### WHAT YOU NEED TO DO
Find each line in the rows below that contains the string "Click", and copy every such line in full. Match case exactly.

Start EXCERPTED DATA

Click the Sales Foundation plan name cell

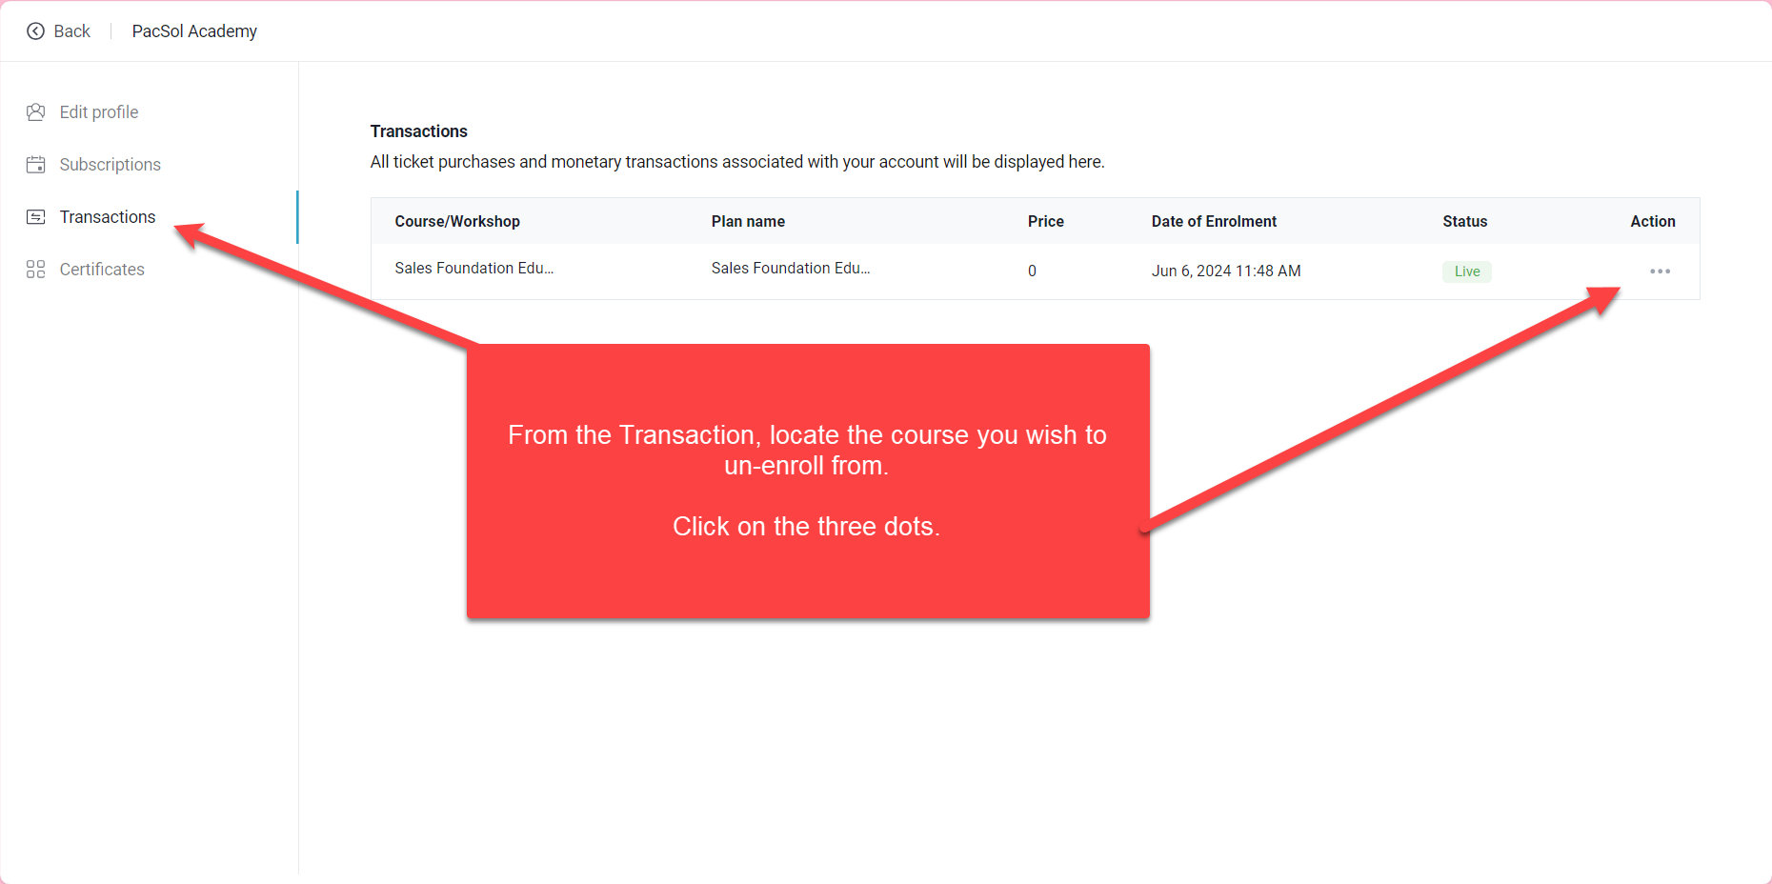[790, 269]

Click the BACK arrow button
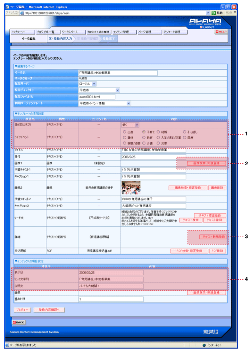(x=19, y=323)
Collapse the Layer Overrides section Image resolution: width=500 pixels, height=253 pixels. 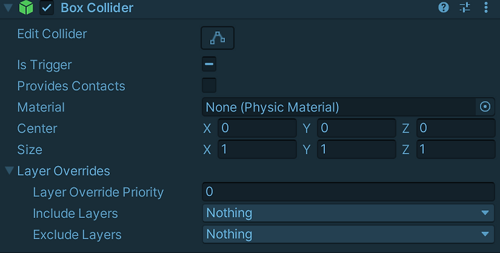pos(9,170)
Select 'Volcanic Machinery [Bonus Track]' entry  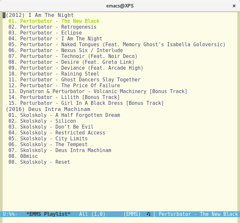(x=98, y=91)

End EXCERPTED DATA

### SOLUTION
Click the Sales Foundation plan name cell
Click the BACK arrow button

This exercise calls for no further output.